This week, I had the pleasure of visiting my little brother’s first grade class to talk to them about Romania and what it’s like to move to a different country. We also practiced introducing ourselves in different languages–I taught them French, Greek, and (questionable) Romanian, and they taught me Mandarin. They asked questions that revealed the deep curiosity of children: “What do houses look like in Romania? What do children do in schools in Romania? Do they have seasons in Romania?”

I answered their questions as best as I could, but in the end we realized that there are only so many things you can learn about a country before you travel there, so each of the children held on to their questions and will send them to me in letters.

It will be heartwarming for me to receive a box of letters from six-year-olds while I’m adjusting to life overseas. But I’m also looking forward to making connections between cultures clear for small children. It’s a skill I hope to hone as a public historian: making complexities of history and culture accessible to everyone.

There are fun things to convey about the history of Romania, such as the (much toned-down) story of the real Dracula that I hope will catch the imagination of six-year-olds. But mostly I want them to realize how alike we all are as humans, even all the way across the ocean and a continent.

Planning for a year in Romania

One of the most overwhelming parts of moving abroad is the planning involved beforehand. Working with the information I have gleaned from across the pond, I’ve filled pages and pages with lists to make my transition to Romania smoother.

I know I’ll be living in the mountains and that winters can be long and cold, so I’m bringing my warmest professional clothes (shoutout to Ohio teaching placements–luckily I won’t have to buy much!)

Moving to Romania is different from both of my study abroad experiences in that I will no longer be a student with the privilege of sitting back and letting someone else fill my brain with knowledge.

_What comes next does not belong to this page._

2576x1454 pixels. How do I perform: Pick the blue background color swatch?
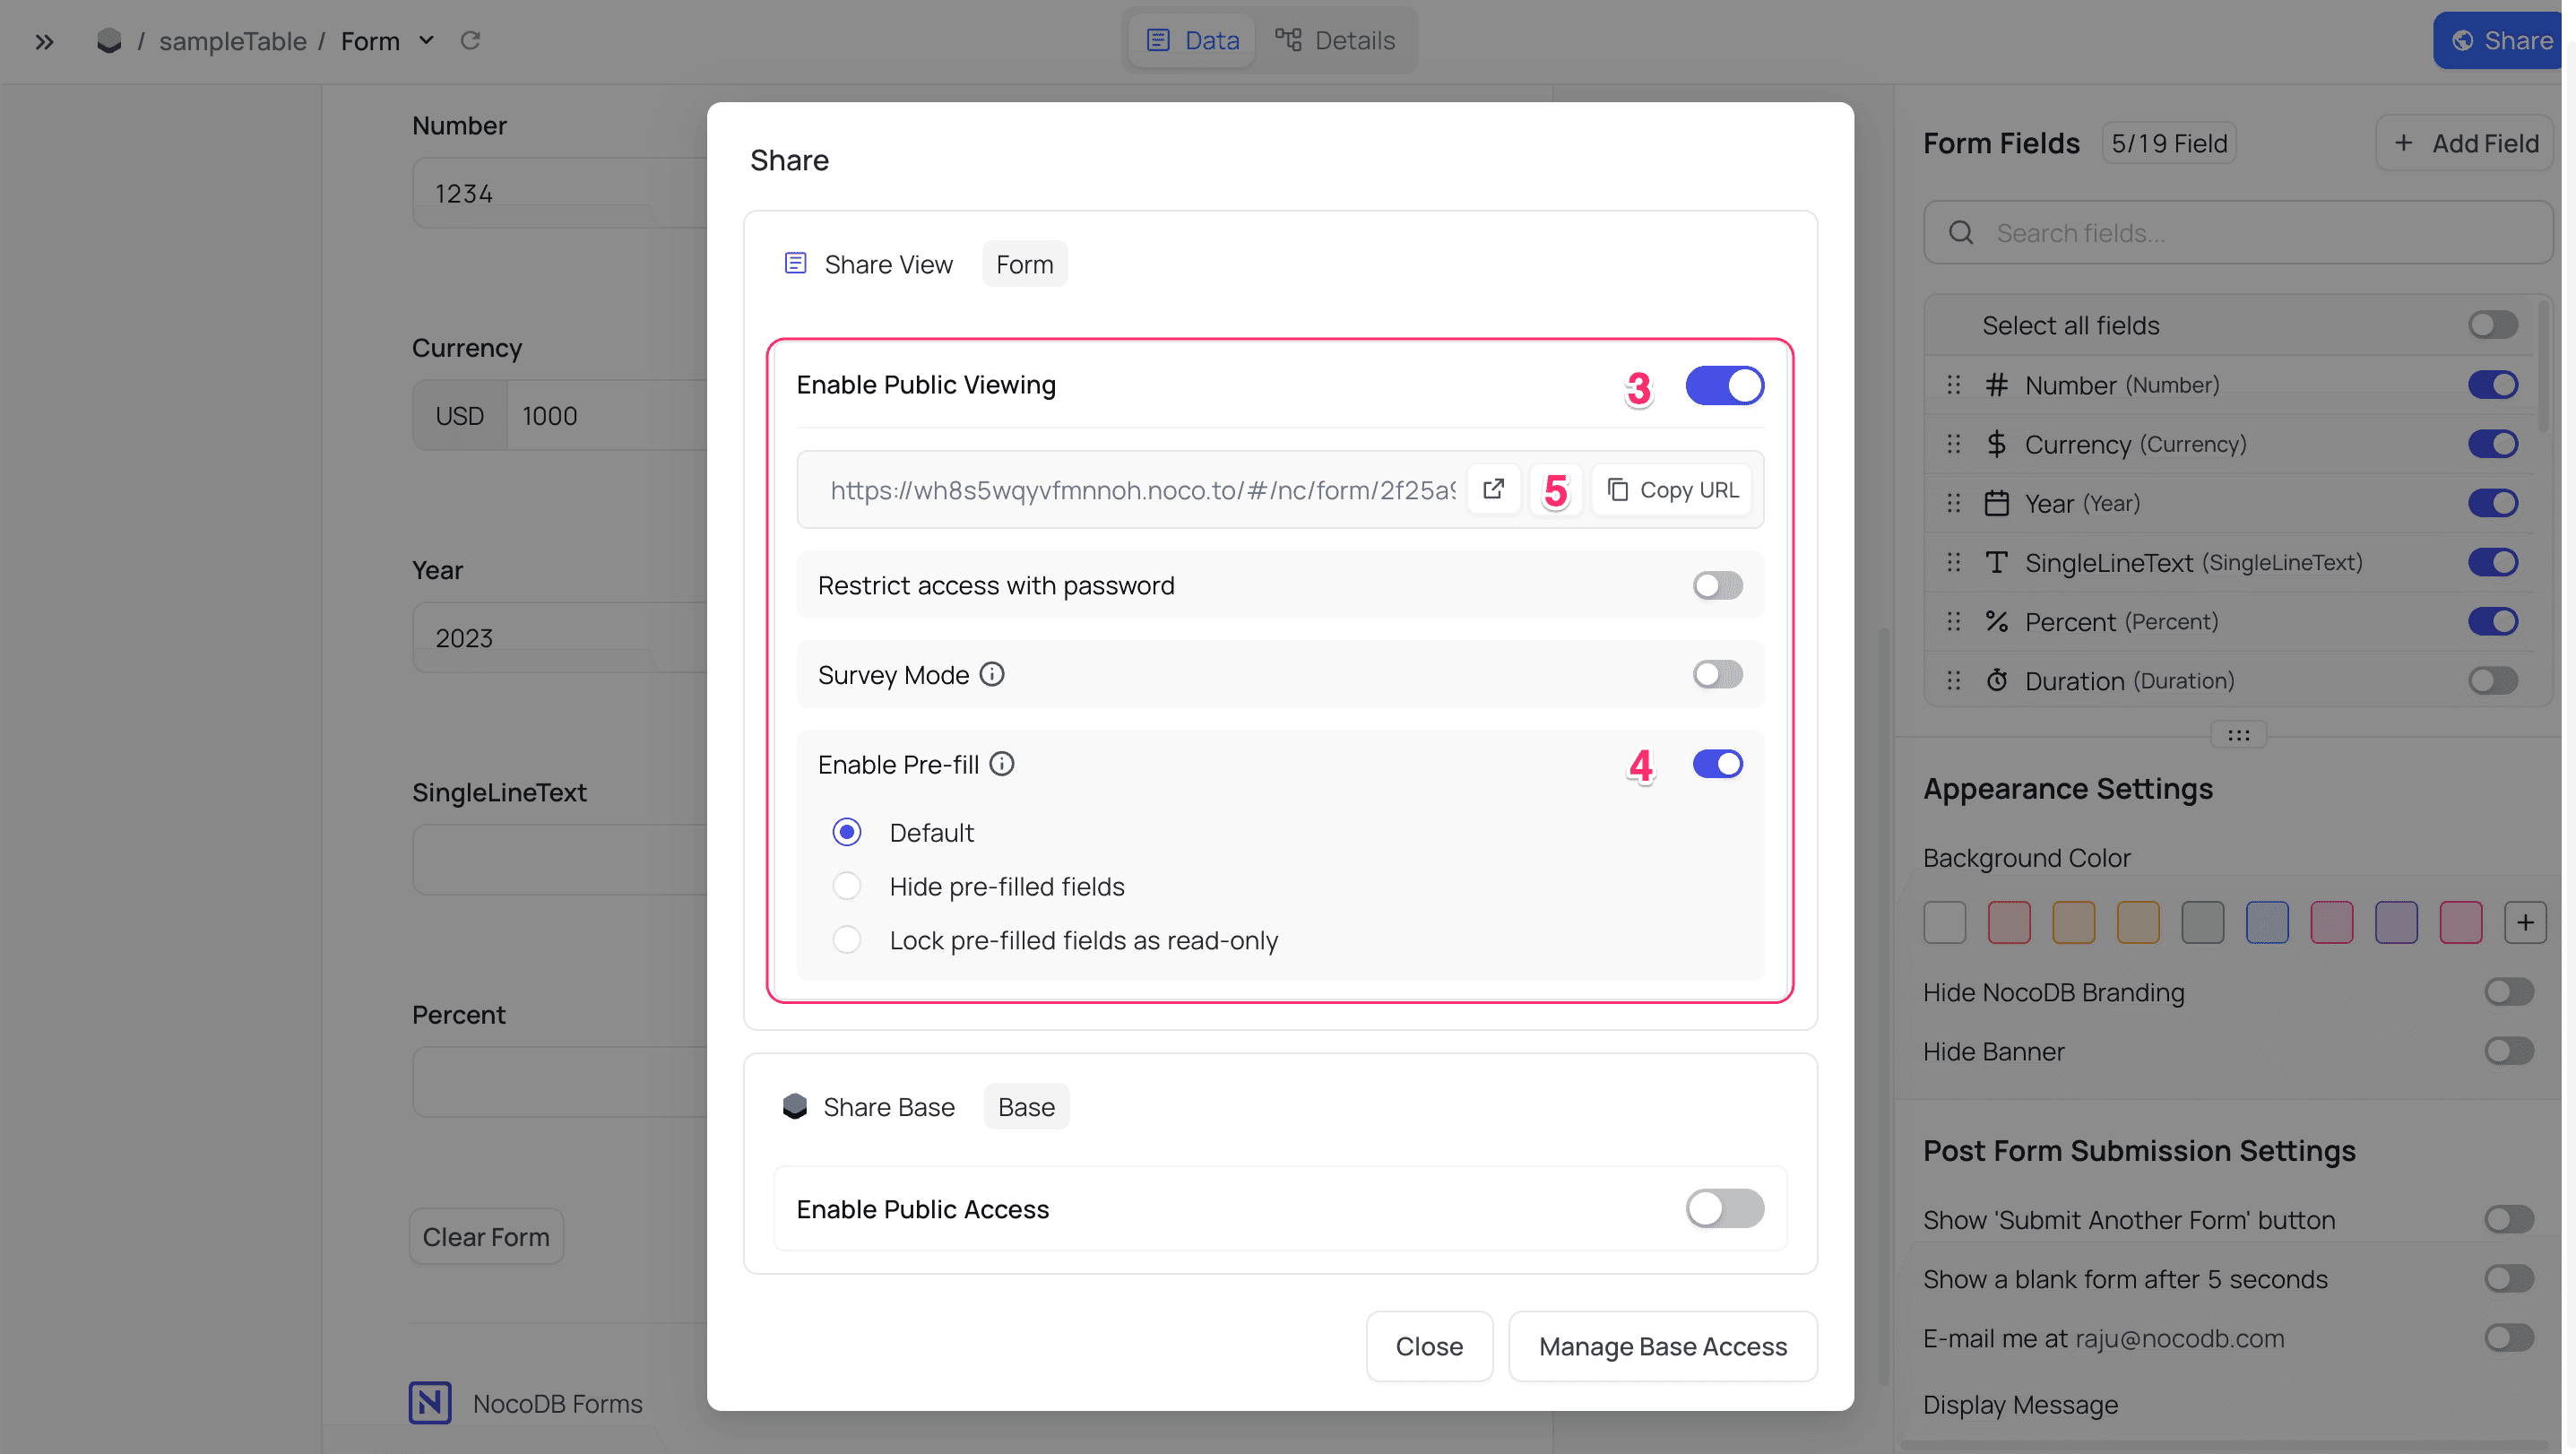pyautogui.click(x=2267, y=922)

Now, it’s my job to teach and hopefully fill some brains myself.

Planning my syllabi for my fall classes has been quite the challenge. Having never been to Romania, I can’t gauge with 100% accuracy what kinds of cultural differences I will encounter in the classroom. What level of English will my students speak? Will they be comfortable writing long essays in a foreign language? Will they be used to group work and discussions, or will they expect only lectures?

I’ve made some decisions–my students will do peer reviews, whether they want to or not! After all, Fulbrighters are cultural ambassadors, and although I will strive to be sensitive about my students’ needs, it won’t hurt them to have a bit of an American influence in their educations.

I’ve dug out my warmest wool sweaters. I’ve triple-checked that my passport will be valid through my stay (it will, plus two extra years). I’ve downloaded Dracula on my kindle. As unbelievable as it seems, I think I’ll be ready when I leave in three weeks.